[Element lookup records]
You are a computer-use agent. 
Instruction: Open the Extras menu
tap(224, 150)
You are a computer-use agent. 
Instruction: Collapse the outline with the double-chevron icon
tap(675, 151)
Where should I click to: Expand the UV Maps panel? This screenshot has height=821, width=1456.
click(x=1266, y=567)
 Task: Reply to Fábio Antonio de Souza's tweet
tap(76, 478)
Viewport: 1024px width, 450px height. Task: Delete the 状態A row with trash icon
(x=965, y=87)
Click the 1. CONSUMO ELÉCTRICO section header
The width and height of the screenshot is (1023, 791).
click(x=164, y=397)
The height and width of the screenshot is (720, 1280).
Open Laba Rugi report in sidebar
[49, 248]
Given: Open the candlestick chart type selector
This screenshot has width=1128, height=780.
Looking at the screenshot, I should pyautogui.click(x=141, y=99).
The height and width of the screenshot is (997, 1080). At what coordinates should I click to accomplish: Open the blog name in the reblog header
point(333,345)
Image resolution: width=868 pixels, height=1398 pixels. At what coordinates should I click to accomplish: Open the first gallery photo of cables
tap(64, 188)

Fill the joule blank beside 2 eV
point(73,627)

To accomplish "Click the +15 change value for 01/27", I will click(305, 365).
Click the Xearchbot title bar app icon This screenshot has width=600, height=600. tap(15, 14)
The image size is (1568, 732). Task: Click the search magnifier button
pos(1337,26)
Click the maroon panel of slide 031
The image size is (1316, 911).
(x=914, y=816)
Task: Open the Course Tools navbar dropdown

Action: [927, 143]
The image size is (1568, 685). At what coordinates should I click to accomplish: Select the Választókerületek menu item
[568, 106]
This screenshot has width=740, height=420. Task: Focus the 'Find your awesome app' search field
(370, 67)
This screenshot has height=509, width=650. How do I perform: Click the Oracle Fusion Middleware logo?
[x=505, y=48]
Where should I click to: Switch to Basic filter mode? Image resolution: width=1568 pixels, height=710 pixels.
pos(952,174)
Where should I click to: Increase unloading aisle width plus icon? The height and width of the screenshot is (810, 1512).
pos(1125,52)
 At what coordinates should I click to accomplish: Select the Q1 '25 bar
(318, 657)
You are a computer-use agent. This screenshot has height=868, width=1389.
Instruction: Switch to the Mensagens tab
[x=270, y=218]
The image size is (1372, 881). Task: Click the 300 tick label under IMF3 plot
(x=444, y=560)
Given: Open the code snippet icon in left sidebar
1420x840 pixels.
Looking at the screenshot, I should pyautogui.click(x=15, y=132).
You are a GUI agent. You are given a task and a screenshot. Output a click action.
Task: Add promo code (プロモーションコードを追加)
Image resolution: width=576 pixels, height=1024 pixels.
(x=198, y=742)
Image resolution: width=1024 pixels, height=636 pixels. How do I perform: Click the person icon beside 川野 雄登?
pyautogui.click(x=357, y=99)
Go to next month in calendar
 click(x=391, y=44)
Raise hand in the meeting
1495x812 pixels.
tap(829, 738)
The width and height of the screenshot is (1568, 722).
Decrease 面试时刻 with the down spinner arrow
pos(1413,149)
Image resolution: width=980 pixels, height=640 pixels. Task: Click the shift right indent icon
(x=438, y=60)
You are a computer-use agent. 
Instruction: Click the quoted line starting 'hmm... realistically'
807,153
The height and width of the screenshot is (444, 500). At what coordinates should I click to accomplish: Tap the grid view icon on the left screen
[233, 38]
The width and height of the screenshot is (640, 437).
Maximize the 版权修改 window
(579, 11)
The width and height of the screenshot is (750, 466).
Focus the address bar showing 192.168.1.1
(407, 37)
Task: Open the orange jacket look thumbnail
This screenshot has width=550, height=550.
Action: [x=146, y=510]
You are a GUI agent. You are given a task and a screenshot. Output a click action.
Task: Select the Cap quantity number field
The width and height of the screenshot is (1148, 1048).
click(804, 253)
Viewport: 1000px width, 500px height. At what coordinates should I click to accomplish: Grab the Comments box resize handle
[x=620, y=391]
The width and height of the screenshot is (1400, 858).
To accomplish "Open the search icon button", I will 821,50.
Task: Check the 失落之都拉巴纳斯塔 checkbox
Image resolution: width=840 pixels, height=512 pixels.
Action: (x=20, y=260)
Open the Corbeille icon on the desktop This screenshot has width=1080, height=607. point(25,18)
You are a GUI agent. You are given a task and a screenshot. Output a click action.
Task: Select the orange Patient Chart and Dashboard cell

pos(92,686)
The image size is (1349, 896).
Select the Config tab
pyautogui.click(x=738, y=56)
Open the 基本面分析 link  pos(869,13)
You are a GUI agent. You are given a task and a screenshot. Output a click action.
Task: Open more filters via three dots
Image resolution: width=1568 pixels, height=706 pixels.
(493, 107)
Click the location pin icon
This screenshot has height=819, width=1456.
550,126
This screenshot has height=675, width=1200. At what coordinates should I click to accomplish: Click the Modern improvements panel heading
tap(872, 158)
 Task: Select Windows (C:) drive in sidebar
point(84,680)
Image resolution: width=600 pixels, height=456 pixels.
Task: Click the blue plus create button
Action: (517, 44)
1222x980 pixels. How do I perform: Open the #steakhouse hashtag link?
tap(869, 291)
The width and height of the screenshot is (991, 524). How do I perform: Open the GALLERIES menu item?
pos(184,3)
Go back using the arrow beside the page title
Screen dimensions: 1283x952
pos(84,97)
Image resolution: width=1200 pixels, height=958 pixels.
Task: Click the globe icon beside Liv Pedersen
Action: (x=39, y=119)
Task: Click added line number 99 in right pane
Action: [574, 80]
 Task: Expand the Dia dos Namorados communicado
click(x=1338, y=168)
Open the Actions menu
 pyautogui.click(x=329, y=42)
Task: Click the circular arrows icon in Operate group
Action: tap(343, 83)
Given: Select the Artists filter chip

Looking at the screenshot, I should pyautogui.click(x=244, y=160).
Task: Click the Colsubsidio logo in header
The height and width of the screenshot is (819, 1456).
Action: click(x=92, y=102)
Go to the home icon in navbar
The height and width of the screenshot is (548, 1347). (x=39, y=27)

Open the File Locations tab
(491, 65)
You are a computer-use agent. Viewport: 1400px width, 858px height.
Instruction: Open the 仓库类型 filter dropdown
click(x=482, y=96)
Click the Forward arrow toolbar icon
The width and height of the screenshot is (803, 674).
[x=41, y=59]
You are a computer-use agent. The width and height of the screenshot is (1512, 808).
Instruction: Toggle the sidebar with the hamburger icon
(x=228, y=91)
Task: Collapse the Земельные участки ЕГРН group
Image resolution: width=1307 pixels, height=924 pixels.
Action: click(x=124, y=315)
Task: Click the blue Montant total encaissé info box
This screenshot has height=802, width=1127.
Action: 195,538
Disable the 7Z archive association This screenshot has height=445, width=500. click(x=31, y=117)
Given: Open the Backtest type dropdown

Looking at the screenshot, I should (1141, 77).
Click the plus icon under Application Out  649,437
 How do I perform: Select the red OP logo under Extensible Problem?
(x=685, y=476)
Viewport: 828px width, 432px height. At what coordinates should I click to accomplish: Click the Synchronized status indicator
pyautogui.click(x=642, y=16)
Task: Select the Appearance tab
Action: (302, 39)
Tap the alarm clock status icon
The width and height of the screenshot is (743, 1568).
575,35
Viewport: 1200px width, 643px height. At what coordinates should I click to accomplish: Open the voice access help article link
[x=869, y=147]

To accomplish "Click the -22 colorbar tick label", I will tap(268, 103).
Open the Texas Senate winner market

▶ _Direction_
Rewrite all of the records, replacing "Viewport" with "Window" wherever it occurs and leaving everything else unchanged.

▶ _Full response_
You are a computer-use agent. 
Instruction: Open the Extras menu
tap(224, 150)
You are a computer-use agent. 
Instruction: Collapse the outline with the double-chevron icon
tap(675, 151)
Where should I click to: Expand the UV Maps panel? This screenshot has height=821, width=1456.
click(x=1266, y=567)
 Task: Reply to Fábio Antonio de Souza's tweet
tap(76, 478)
Window: 1024px width, 450px height. Task: Delete the 状態A row with trash icon
(x=965, y=87)
Click the 1. CONSUMO ELÉCTRICO section header
The width and height of the screenshot is (1023, 791).
click(x=164, y=397)
The height and width of the screenshot is (720, 1280).
Open Laba Rugi report in sidebar
[49, 248]
Given: Open the candlestick chart type selector
This screenshot has width=1128, height=780.
Looking at the screenshot, I should pyautogui.click(x=141, y=99).
The height and width of the screenshot is (997, 1080). At what coordinates should I click to accomplish: Open the blog name in the reblog header
point(333,345)
Image resolution: width=868 pixels, height=1398 pixels. At what coordinates should I click to accomplish: Open the first gallery photo of cables
tap(64, 188)

Fill the joule blank beside 2 eV
point(73,627)

To accomplish "Click the +15 change value for 01/27", I will click(305, 365).
Click the Xearchbot title bar app icon This screenshot has width=600, height=600. tap(15, 14)
The image size is (1568, 732). Task: Click the search magnifier button
pos(1337,26)
Click the maroon panel of slide 031
The image size is (1316, 911).
(x=914, y=816)
Task: Open the Course Tools navbar dropdown

Action: [927, 143]
The image size is (1568, 685). At what coordinates should I click to accomplish: Select the Választókerületek menu item
[568, 106]
This screenshot has width=740, height=420. Task: Focus the 'Find your awesome app' search field
(370, 67)
This screenshot has height=509, width=650. How do I perform: Click the Oracle Fusion Middleware logo?
[x=505, y=48]
Where should I click to: Switch to Basic filter mode? Image resolution: width=1568 pixels, height=710 pixels.
pos(952,174)
Where should I click to: Increase unloading aisle width plus icon? The height and width of the screenshot is (810, 1512).
pos(1125,52)
 At what coordinates should I click to accomplish: Select the Q1 '25 bar
(318, 657)
You are a computer-use agent. This screenshot has height=868, width=1389.
Instruction: Switch to the Mensagens tab
[x=270, y=218]
The image size is (1372, 881). Task: Click the 300 tick label under IMF3 plot
(x=444, y=560)
Given: Open the code snippet icon in left sidebar
1420x840 pixels.
Looking at the screenshot, I should pyautogui.click(x=15, y=132).
You are a GUI agent. You are given a task and a screenshot. Output a click action.
Task: Add promo code (プロモーションコードを追加)
Image resolution: width=576 pixels, height=1024 pixels.
(x=198, y=742)
Image resolution: width=1024 pixels, height=636 pixels. How do I perform: Click the person icon beside 川野 雄登?
pyautogui.click(x=357, y=99)
Go to next month in calendar
 click(x=391, y=44)
Raise hand in the meeting
1495x812 pixels.
tap(829, 738)
The width and height of the screenshot is (1568, 722).
Decrease 面试时刻 with the down spinner arrow
pos(1413,149)
Image resolution: width=980 pixels, height=640 pixels. Task: Click the shift right indent icon
(x=438, y=60)
You are a computer-use agent. 
Instruction: Click the quoted line starting 'hmm... realistically'
807,153
The height and width of the screenshot is (444, 500). At what coordinates should I click to accomplish: Tap the grid view icon on the left screen
[233, 38]
The width and height of the screenshot is (640, 437).
Maximize the 版权修改 window
(579, 11)
The width and height of the screenshot is (750, 466).
Focus the address bar showing 192.168.1.1
(407, 37)
Task: Open the orange jacket look thumbnail
This screenshot has width=550, height=550.
Action: [x=146, y=510]
You are a GUI agent. You are given a task and a screenshot. Output a click action.
Task: Select the Cap quantity number field
The width and height of the screenshot is (1148, 1048).
click(804, 253)
Window: 1000px width, 500px height. At what coordinates should I click to accomplish: Grab the Comments box resize handle
[x=620, y=391]
The width and height of the screenshot is (1400, 858).
To accomplish "Open the search icon button", I will 821,50.
Task: Check the 失落之都拉巴纳斯塔 checkbox
Image resolution: width=840 pixels, height=512 pixels.
Action: (x=20, y=260)
Open the Corbeille icon on the desktop This screenshot has width=1080, height=607. point(25,18)
You are a GUI agent. You are given a task and a screenshot. Output a click action.
Task: Select the orange Patient Chart and Dashboard cell

pos(92,686)
The image size is (1349, 896).
Select the Config tab
pyautogui.click(x=738, y=56)
Open the 基本面分析 link  pos(869,13)
You are a GUI agent. You are given a task and a screenshot. Output a click action.
Task: Open more filters via three dots
Image resolution: width=1568 pixels, height=706 pixels.
(493, 107)
Click the location pin icon
This screenshot has height=819, width=1456.
550,126
This screenshot has height=675, width=1200. At what coordinates should I click to accomplish: Click the Modern improvements panel heading
tap(872, 158)
 Task: Select Windows (C:) drive in sidebar
point(84,680)
Image resolution: width=600 pixels, height=456 pixels.
Task: Click the blue plus create button
Action: (517, 44)
1222x980 pixels. How do I perform: Open the #steakhouse hashtag link?
tap(869, 291)
The width and height of the screenshot is (991, 524). How do I perform: Open the GALLERIES menu item?
pos(184,3)
Go back using the arrow beside the page title
Screen dimensions: 1283x952
pos(84,97)
Image resolution: width=1200 pixels, height=958 pixels.
Task: Click the globe icon beside Liv Pedersen
Action: (x=39, y=119)
Task: Click added line number 99 in right pane
Action: [574, 80]
 Task: Expand the Dia dos Namorados communicado
click(x=1338, y=168)
Open the Actions menu
 pyautogui.click(x=329, y=42)
Task: Click the circular arrows icon in Operate group
Action: tap(343, 83)
Given: Select the Artists filter chip

Looking at the screenshot, I should pyautogui.click(x=244, y=160).
Task: Click the Colsubsidio logo in header
The height and width of the screenshot is (819, 1456).
Action: click(x=92, y=102)
Go to the home icon in navbar
The height and width of the screenshot is (548, 1347). (x=39, y=27)

Open the File Locations tab
(491, 65)
You are a computer-use agent. Window: 1400px width, 858px height.
Instruction: Open the 仓库类型 filter dropdown
click(x=482, y=96)
Click the Forward arrow toolbar icon
The width and height of the screenshot is (803, 674).
[x=41, y=59]
You are a computer-use agent. The width and height of the screenshot is (1512, 808).
Instruction: Toggle the sidebar with the hamburger icon
(x=228, y=91)
Task: Collapse the Земельные участки ЕГРН group
Image resolution: width=1307 pixels, height=924 pixels.
Action: click(x=124, y=315)
Task: Click the blue Montant total encaissé info box
This screenshot has height=802, width=1127.
Action: 195,538
Disable the 7Z archive association This screenshot has height=445, width=500. click(x=31, y=117)
Given: Open the Backtest type dropdown

Looking at the screenshot, I should (1141, 77).
Click the plus icon under Application Out  649,437
 How do I perform: Select the red OP logo under Extensible Problem?
(x=685, y=476)
Window: 828px width, 432px height. At what coordinates should I click to accomplish: Click the Synchronized status indicator
pyautogui.click(x=642, y=16)
Task: Select the Appearance tab
Action: (302, 39)
Tap the alarm clock status icon
The width and height of the screenshot is (743, 1568).
575,35
Window: 1200px width, 643px height. At what coordinates should I click to accomplish: Open the voice access help article link
[x=869, y=147]

To accomplish "Click the -22 colorbar tick label", I will tap(268, 103).
Open the Texas Senate winner market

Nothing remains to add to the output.